> PASSAGE SHOWN:
#####

Uterine Inversion is a life-threatening condition that can affect women during the delivery of a baby. It usually occurs when the placenta fails to separate from the uterus through natural or forced means (such as tugging on the umbilical cord prior to placenta release.) The uterus is pulled through the cervix and, in some cases the vagina, causing it to become inside-out.
When it occurs, the mother is at risk for severe post-partum hemorrhage and shock. Post-partum hemorrhage occurs when a mother loses an extensive amount of blood following delivery. Shock is causes by insufficient blood flow throughout the mother’s body.
Uterine Inversion is very rare. According to “What to Expect When Your Expecting,” it occurs in any where from 1 in every 2000 births to 1 in several hundred thousand. Signs include severe abdominal pain, excessive bleeding following delivery, and, in some cases, the visibility of the uterus extending from the vagina. Although the condition is life threatening, the risk of maternal death is very low in developed countries and when proper medical care is available.
Uterine Inversion can occur in different degrees. These are the severities of the condition:
First Degree – The fundus (the top portion of the uterus) reaches the cervix, but does not extend through it.
Second Degree – The fundus passes through the cervix, but it does not extend outside of the vagina.
Third Degree – The fundus passes through the vagina.
Total – The uterus and vagina are completely inverted.

#####

> LISTED RECORDS:
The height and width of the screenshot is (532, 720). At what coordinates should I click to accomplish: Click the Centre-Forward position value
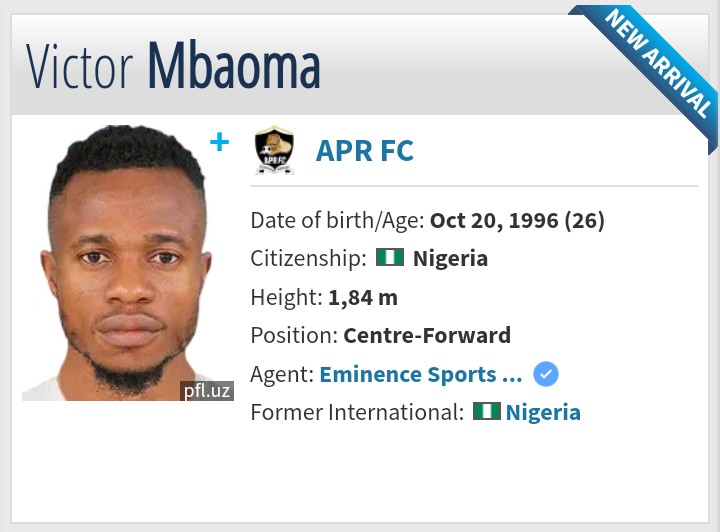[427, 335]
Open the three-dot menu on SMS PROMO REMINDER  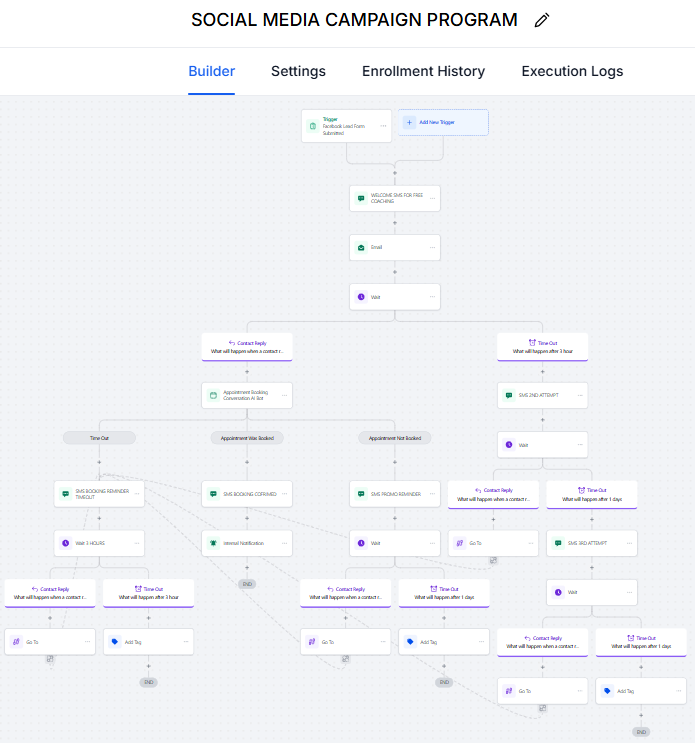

#####

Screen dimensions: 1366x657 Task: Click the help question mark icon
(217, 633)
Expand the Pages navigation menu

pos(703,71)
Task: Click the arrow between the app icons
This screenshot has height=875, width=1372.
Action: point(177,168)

#####

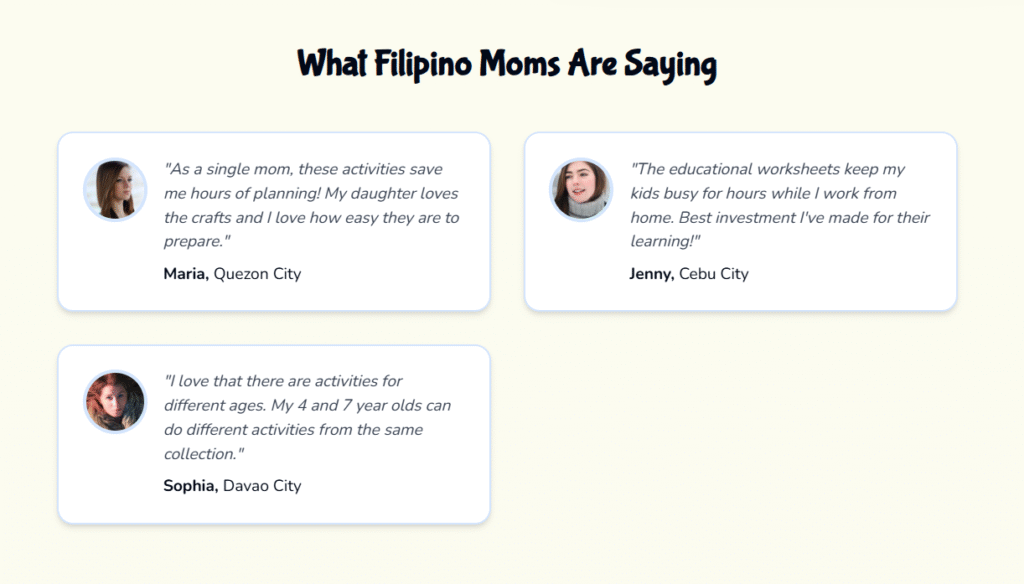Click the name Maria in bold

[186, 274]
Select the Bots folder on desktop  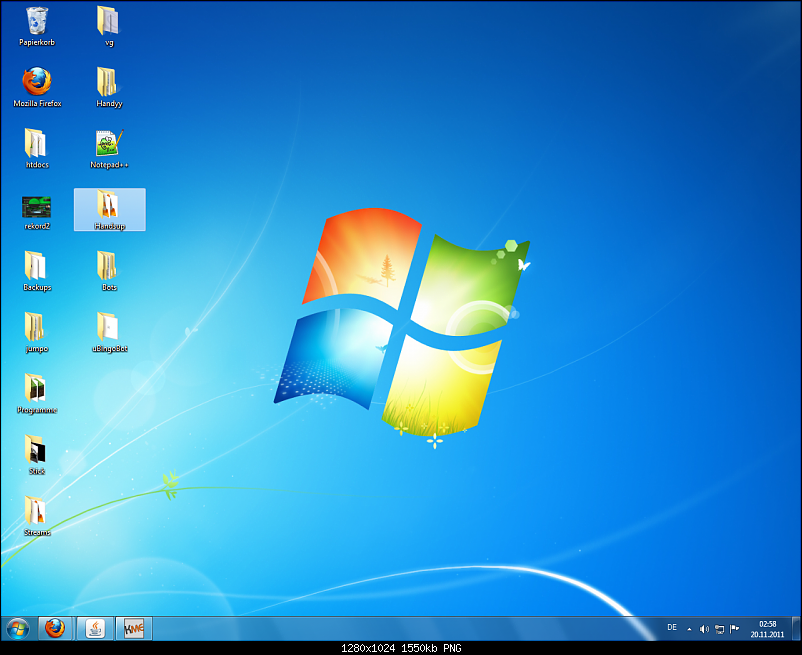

#####

> WORK INSTRUCTIONS:
[a] Duplicate the part of the uterine inversion text running from "Uterine Inversion is a" down to "to become inside-out.".
[b] According to the uterine inversion text, what is the fundus?
[c] Resume the uterine inversion text from the point where it stops.

> RESULTS FOR EACH TASK:
[a]
Uterine Inversion is a life-threatening condition that can affect women during the delivery of a baby. It usually occurs when the placenta fails to separate from the uterus through natural or forced means (such as tugging on the umbilical cord prior to placenta release.) The uterus is pulled through the cervix and, in some cases the vagina, causing it to become inside-out.

[b] The top portion of the uterus.

[c]
How Uterine Inversion is Treated:
Diagnosis and treatment of uterine inversion must begin as soon as the condition is recognized. Medical personal (usually an obstetrician or midwife) will attempt to push the uterus back above the cervix. Medication will be given to the mother to relax the uterus and aid in the repositioning. Surgery may need to be performed if the uterus is unable to be positioned manually. Medication to help the uterus contract is given once it is back in place to help prevent it from inverting again. Due to the blood loss associated with uterine inversion, a blood transfusion is usually necessary. If the uterus cannot be corrected, a woman may need a hysterectomy.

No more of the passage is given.